-- SUPPLIED DATA --
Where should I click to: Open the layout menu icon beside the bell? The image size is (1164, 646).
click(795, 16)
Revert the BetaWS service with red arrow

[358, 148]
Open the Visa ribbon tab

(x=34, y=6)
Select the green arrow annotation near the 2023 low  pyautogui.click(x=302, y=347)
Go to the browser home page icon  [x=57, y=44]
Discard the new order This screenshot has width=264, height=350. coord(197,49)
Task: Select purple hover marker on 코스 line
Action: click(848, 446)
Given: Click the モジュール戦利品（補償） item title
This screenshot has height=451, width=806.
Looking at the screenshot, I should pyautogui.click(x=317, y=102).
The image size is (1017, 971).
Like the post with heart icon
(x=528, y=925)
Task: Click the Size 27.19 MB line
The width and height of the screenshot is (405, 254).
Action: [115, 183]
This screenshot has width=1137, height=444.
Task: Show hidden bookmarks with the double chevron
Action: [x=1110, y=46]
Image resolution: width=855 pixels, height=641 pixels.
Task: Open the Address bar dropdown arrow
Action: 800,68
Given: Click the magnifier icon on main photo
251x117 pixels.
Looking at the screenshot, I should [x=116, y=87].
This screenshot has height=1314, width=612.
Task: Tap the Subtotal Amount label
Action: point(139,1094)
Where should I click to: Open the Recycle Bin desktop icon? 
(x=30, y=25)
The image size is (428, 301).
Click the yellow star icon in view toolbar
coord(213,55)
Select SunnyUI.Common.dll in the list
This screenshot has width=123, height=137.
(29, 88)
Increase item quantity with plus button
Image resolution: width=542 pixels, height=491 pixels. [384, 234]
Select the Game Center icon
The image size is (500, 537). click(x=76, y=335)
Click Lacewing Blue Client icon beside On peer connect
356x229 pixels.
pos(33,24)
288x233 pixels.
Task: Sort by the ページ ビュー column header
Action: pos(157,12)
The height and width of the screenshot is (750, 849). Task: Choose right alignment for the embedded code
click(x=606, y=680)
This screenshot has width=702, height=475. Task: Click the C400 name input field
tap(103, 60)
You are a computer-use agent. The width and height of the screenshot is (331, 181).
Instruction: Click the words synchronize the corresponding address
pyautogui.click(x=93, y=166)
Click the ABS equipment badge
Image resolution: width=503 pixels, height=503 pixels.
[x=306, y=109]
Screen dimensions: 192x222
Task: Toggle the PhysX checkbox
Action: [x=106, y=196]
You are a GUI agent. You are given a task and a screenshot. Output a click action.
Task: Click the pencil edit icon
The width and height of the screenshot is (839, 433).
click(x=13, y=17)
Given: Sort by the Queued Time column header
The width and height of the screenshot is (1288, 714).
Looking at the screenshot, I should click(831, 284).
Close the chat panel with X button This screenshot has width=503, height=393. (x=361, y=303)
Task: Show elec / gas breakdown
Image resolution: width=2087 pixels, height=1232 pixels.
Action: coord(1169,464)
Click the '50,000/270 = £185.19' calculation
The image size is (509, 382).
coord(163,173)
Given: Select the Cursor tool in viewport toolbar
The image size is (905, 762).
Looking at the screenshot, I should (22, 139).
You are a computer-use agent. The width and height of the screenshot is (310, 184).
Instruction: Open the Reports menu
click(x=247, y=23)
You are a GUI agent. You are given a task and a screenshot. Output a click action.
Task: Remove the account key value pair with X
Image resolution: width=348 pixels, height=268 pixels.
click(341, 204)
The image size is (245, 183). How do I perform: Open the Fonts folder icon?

-- WORK REQUIRED --
Print, exactly as written, each record in the listing above.

-- SOLUTION FOR THIS EXERCISE --
Where should I click to: Open the layout menu icon beside the bell? The image size is (1164, 646).
click(795, 16)
Revert the BetaWS service with red arrow

[358, 148]
Open the Visa ribbon tab

(x=34, y=6)
Select the green arrow annotation near the 2023 low  pyautogui.click(x=302, y=347)
Go to the browser home page icon  [x=57, y=44]
Discard the new order This screenshot has width=264, height=350. coord(197,49)
Task: Select purple hover marker on 코스 line
Action: click(848, 446)
Given: Click the モジュール戦利品（補償） item title
This screenshot has height=451, width=806.
Looking at the screenshot, I should pyautogui.click(x=317, y=102).
The image size is (1017, 971).
Like the post with heart icon
(x=528, y=925)
Task: Click the Size 27.19 MB line
The width and height of the screenshot is (405, 254).
Action: [115, 183]
This screenshot has width=1137, height=444.
Task: Show hidden bookmarks with the double chevron
Action: [x=1110, y=46]
Image resolution: width=855 pixels, height=641 pixels.
Task: Open the Address bar dropdown arrow
Action: 800,68
Given: Click the magnifier icon on main photo
251x117 pixels.
Looking at the screenshot, I should [x=116, y=87].
This screenshot has height=1314, width=612.
Task: Tap the Subtotal Amount label
Action: point(139,1094)
Where should I click to: Open the Recycle Bin desktop icon? 
(x=30, y=25)
The image size is (428, 301).
Click the yellow star icon in view toolbar
coord(213,55)
Select SunnyUI.Common.dll in the list
This screenshot has width=123, height=137.
(29, 88)
Increase item quantity with plus button
Image resolution: width=542 pixels, height=491 pixels. [384, 234]
Select the Game Center icon
The image size is (500, 537). click(x=76, y=335)
Click Lacewing Blue Client icon beside On peer connect
356x229 pixels.
pos(33,24)
288x233 pixels.
Task: Sort by the ページ ビュー column header
Action: pos(157,12)
The height and width of the screenshot is (750, 849). Task: Choose right alignment for the embedded code
click(x=606, y=680)
This screenshot has width=702, height=475. Task: Click the C400 name input field
tap(103, 60)
You are a computer-use agent. The width and height of the screenshot is (331, 181).
Instruction: Click the words synchronize the corresponding address
pyautogui.click(x=93, y=166)
Click the ABS equipment badge
Image resolution: width=503 pixels, height=503 pixels.
[x=306, y=109]
Screen dimensions: 192x222
Task: Toggle the PhysX checkbox
Action: [x=106, y=196]
You are a GUI agent. You are given a task and a screenshot. Output a click action.
Task: Click the pencil edit icon
The width and height of the screenshot is (839, 433).
click(x=13, y=17)
Given: Sort by the Queued Time column header
The width and height of the screenshot is (1288, 714).
Looking at the screenshot, I should click(831, 284).
Close the chat panel with X button This screenshot has width=503, height=393. (x=361, y=303)
Task: Show elec / gas breakdown
Image resolution: width=2087 pixels, height=1232 pixels.
Action: coord(1169,464)
Click the '50,000/270 = £185.19' calculation
The image size is (509, 382).
coord(163,173)
Given: Select the Cursor tool in viewport toolbar
The image size is (905, 762).
Looking at the screenshot, I should (22, 139).
You are a computer-use agent. The width and height of the screenshot is (310, 184).
Instruction: Open the Reports menu
click(x=247, y=23)
You are a GUI agent. You are given a task and a screenshot. Output a click action.
Task: Remove the account key value pair with X
Image resolution: width=348 pixels, height=268 pixels.
click(341, 204)
The image size is (245, 183). How do I perform: Open the Fonts folder icon?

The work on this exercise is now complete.